Traditional cancer chemotherapies depend on the laws of chance in that sufficient numbers of cancer cells will be destroyed alongside the (unwanted) death of normal, healthy cells. Several Israeli companies, however, are working on removing this random, “splatter-gun” approach. One of these, Quiet Therapeutics, has developed the “GAGomer,” a new class of nano-particle that specifically targets tumors and blood cancers. Another Israeli biotech, Compugen, has announced positive initial experimental results for two Antibody-Drug Conjugate (ADC) treatments. ADC therapy uses antibodies to target proteins present at high levels in cancer cells, releasing a toxic payload to kill the cells.
Some say that those who inherit a high risk of cancer are simply “unlucky”. That may indeed be the case, however with genetic screening, it no longer needs to be a question of luck as to whether the onset of cancer is detected and treated early enough to save their lives. So it is fortunate that researchers at the Hadassah Medical Center in Jerusalem have discovered agenetic mutation that can identify those at risk of colon and uterine cancers. Similarly, doctors and researchers no longer need to rely on luck when examining patients for the early onset of Parkinson’s disease. Patients can now be monitored continuously, using smart watches linked to smartphones. The data is then transmitted to an advanced analytics platform developed by Intel Israel that can handle 300 observations per second from each patient.
On a Syrian street, a 23-year-old man was unfortunate to have been hit by a bullet that shattered his lower jaw and blew his teeth to bits. Luckily for him, he was rushed across the Israeli border and taken to Haifa’s Rambam hospital where doctors implanted a custom-made 3D-printed titanium jaw in a pioneering operation. One day after surgery, the patient was eating and speaking. Meanwhile, a Palestinian Arab baby with heart problems suffered a heart attack whilst on his way to Jordan for treatment. Luckily for him, IDF medics arrived to resuscitate him and evacuated him and his grateful parents to Jerusalem’s Hadassah hospital.

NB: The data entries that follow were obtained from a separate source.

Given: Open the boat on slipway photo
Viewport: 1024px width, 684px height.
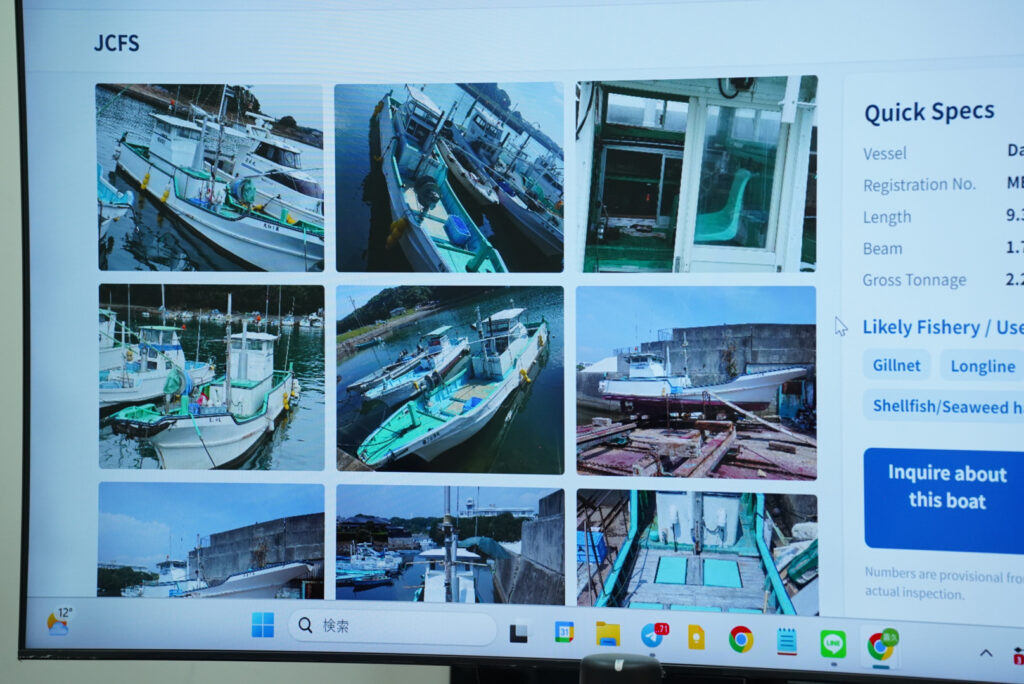Looking at the screenshot, I should click(x=696, y=381).
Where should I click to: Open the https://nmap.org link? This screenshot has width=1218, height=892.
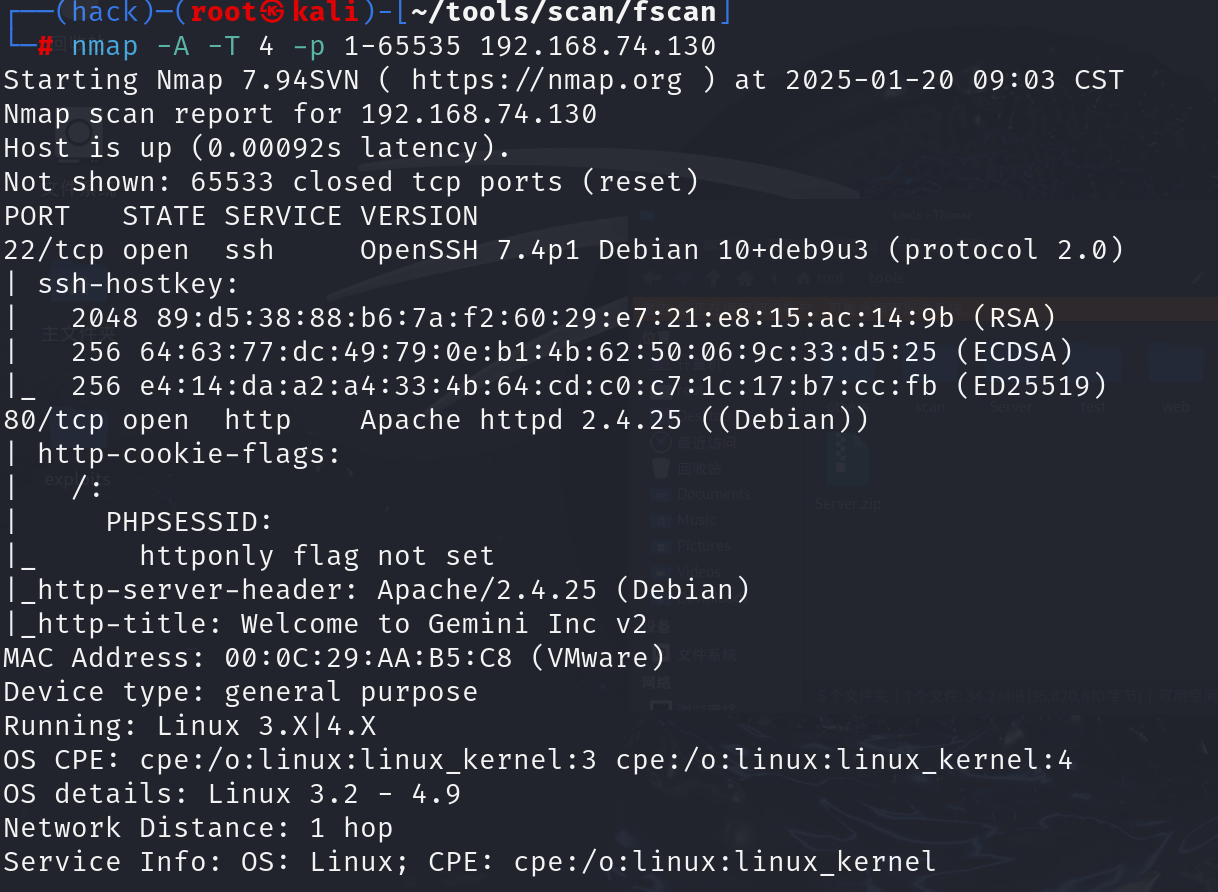[546, 80]
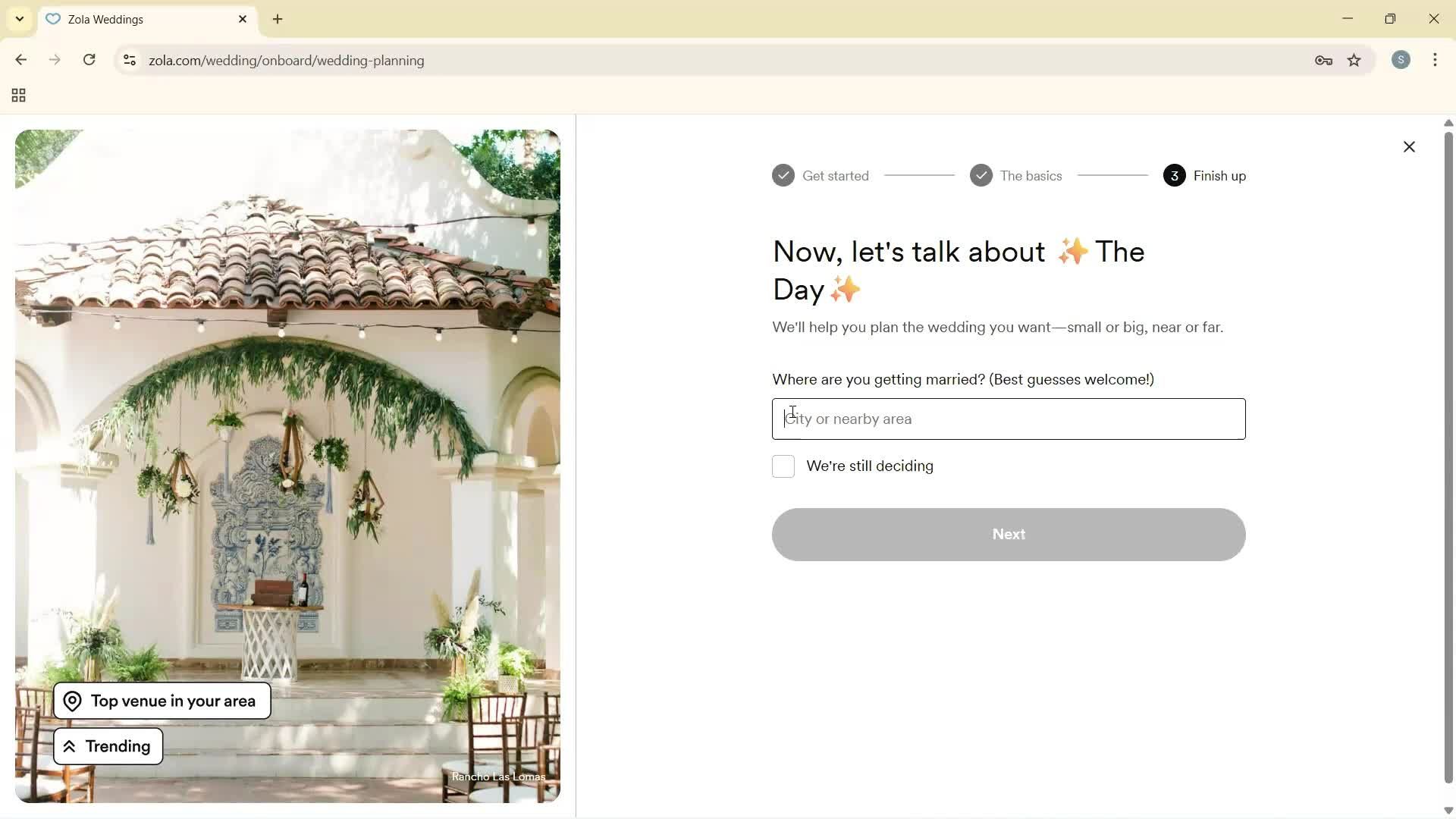The height and width of the screenshot is (819, 1456).
Task: Bookmark this page via the star icon
Action: [x=1354, y=60]
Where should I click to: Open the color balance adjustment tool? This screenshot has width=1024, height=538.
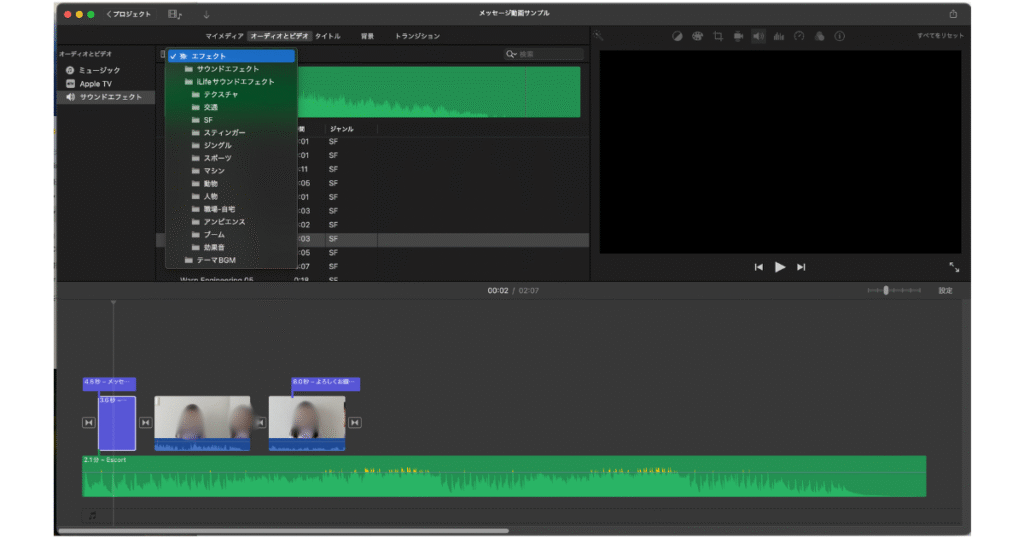click(x=677, y=36)
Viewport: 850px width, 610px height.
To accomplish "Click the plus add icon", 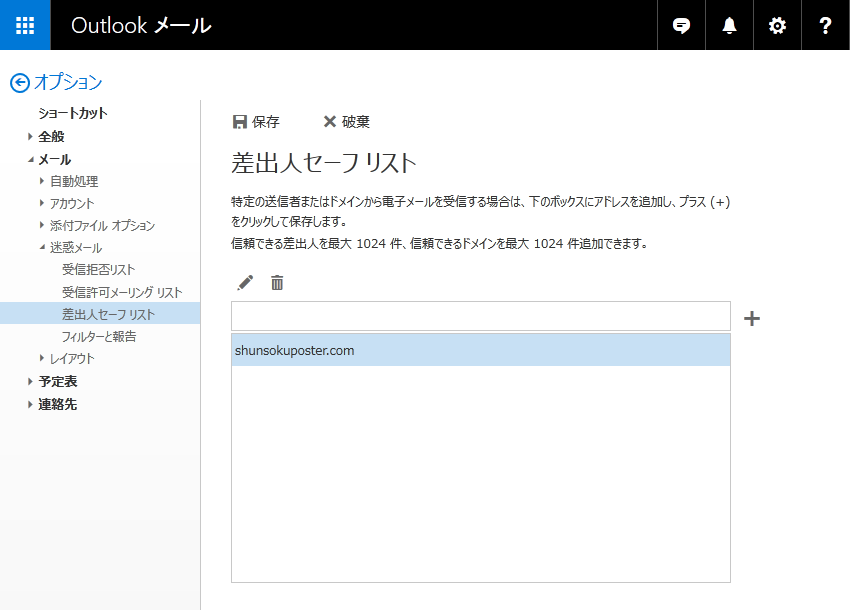I will [752, 318].
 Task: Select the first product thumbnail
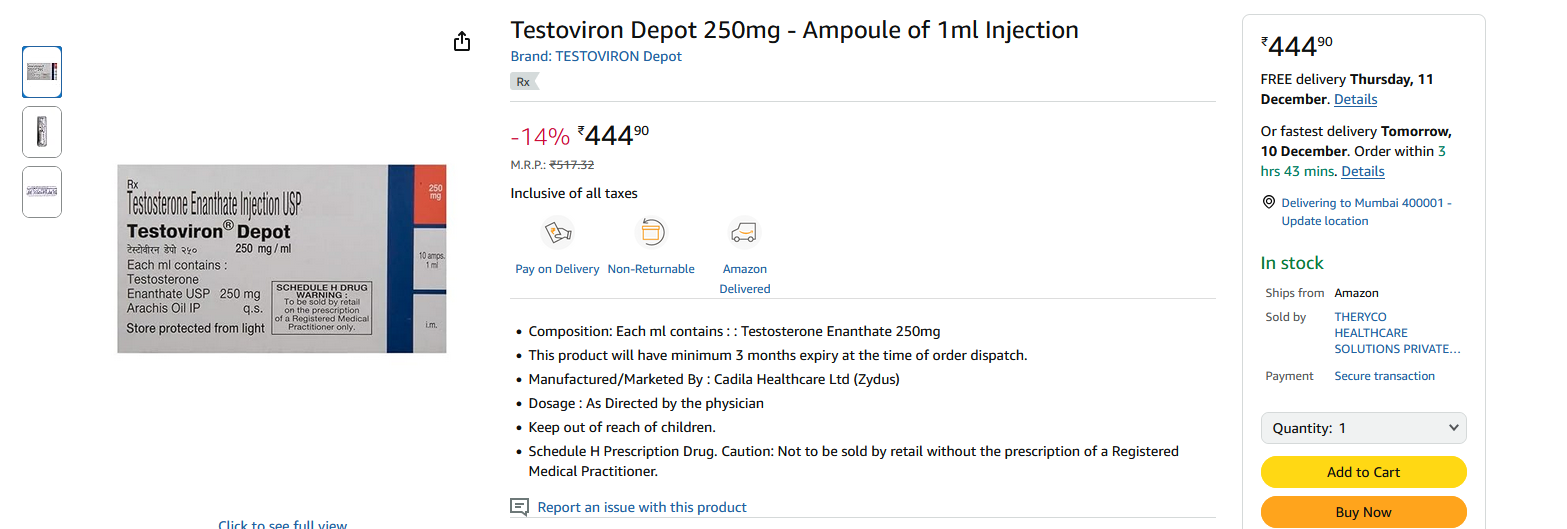pyautogui.click(x=42, y=72)
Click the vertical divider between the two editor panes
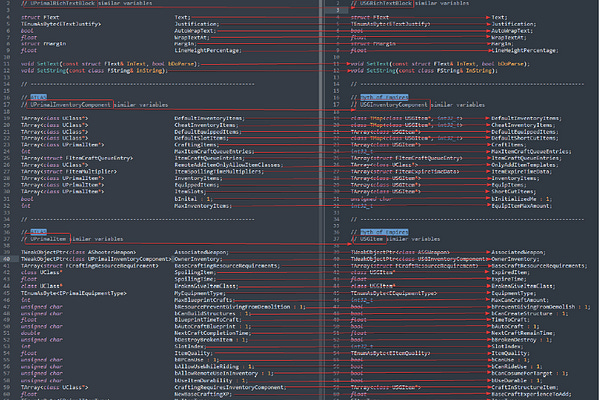Viewport: 600px width, 400px height. 321,200
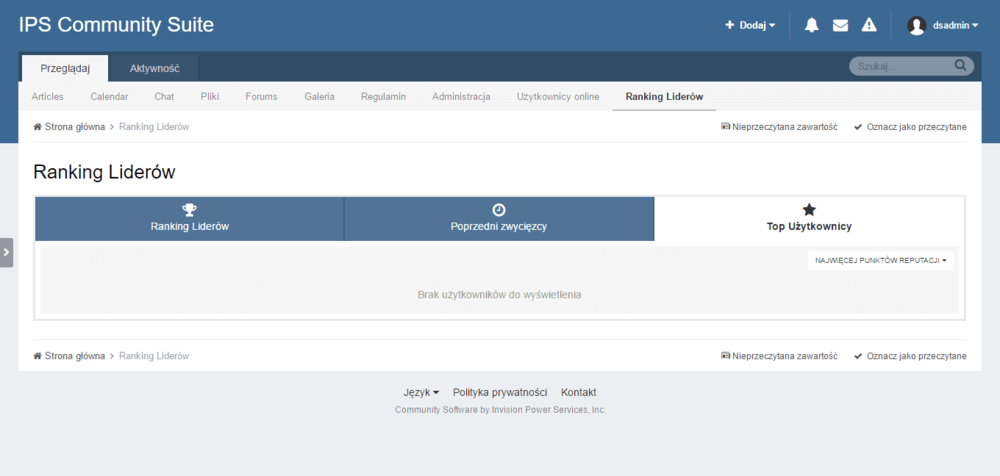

Many Israeli children were “lucky” to enjoy a couple of days playing in the snow that fell across the country. Following a request by the Palestinian Authority, the IDF have been helping to clear snow blocking roads to the PA city of Ramallah, helping to clear flooding in Tulkarem and pushing a not-so-lucky Palestinian Arab taxi driver out of frozen mud. Overseas, the Philippines has been very unlucky with the weather, as typhoon Hagupit (Ruby) has just devastated a country still reeling from last year’s typhoon Haiyan. Luckily, an IsraAID emergency response team has again responded quickly with medical relief and humanitarian aid.
Anyone unlucky enough to have lost their water supply due to a burst water main will appreciate the monitoring systems from Israel’s TaKaDu. The water utilities that have engaged TaKaDu’s services don’t wait for a lucky phone call from a dutiful member of the public and instead are saving billions of liters of water otherwise lost through leaking pipes.
Having proved that Israelis don’t rely on luck, I will conclude with two recent news stories where fortune (or something else) must have been involved. First, it was lucky that art historian Nirit Shalev-Khalifa stopped to answer her cell phone when she was driving away from Jerusalem. The tour guide that called her had just happened to be visiting Jerusalem’s Ades “Great” Synagogue and seen someone begin some very amateurish restoration work. Nirit made a quick “U” turn, just in time to save the Stark Murals – an early 20th Century masterpiece of Jerusalem’s Syrian Jewry.
Finally, a baby faun in Hebron had a lucky escape from being eaten by poachers. Israeli police were busy uncovering a weapons and drugs cache when they heard noises coming from inside a barrel. Instead of dismissing the noise as just rats, they checked the barrel and found the faun (a protected species in Israel) chained up inside it. The faun was transferred to the Jerusalem Biblical Zoo for medical treatment.
Put your trust in Israeli ingenuity – you won’t believe your luck.